What triggered this article was my umpteenth email to the CTO, VP of Engineering and the Security Analyst of a leading food delivery platform. We at we45 have been trying to reach them for the past 3 months, to wilfully and responsibly disclose a full-blown security bug that our guys had researched on. I will not get into what the bug was but I can tell you this - the bug had a direct financial business impact on their operations and WILL have an impact on their top and bottom lines.
There continues to be one constant nagging voice in my head for all these months - "How does one choose to ignore such a message?" Do they think of it as a False Alarm? Do they feel awkward to accept an unintentional security bug? Are they going to make their internal security team look bad? However one looks at it - the bottom line seems to be some kind of inertia. Right? Well, before we begin pointing fingers, I tried wearing the hat of a recipient of such an email and three major thoughts crossed my mind.

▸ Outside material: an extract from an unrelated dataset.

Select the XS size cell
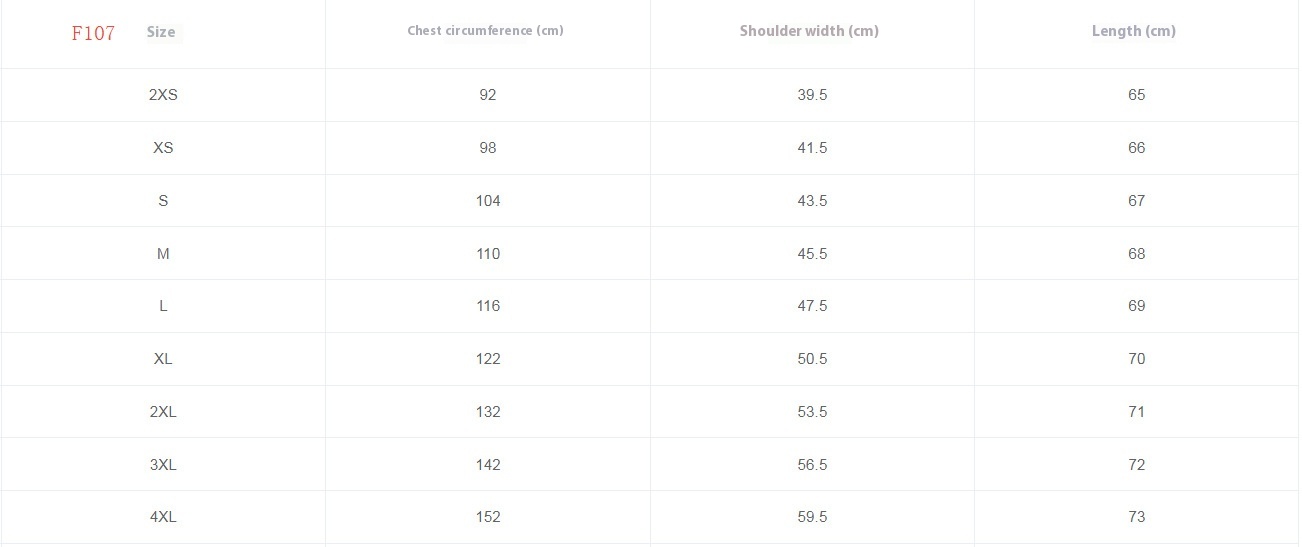 click(x=163, y=148)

The inorganic rise of consumer (mobile) applications have drawn the attention of cyber security firms worldwide. Responsible disclosure (with a capital "R") of security vulnerabilities is a common practice and is well accepted. In fact, some run perennial Bug Bounties on their platforms. It seems quite obvious that such bounties are always a "Win-Win". Which brings us back to the question - "Why would companies choose to go silent on such disclosures".
There really is no set formula to understand the psyche of a "victim" - however fatal the vulnerability. That said, reaching the right people, at the right time with the right tone seems to be key.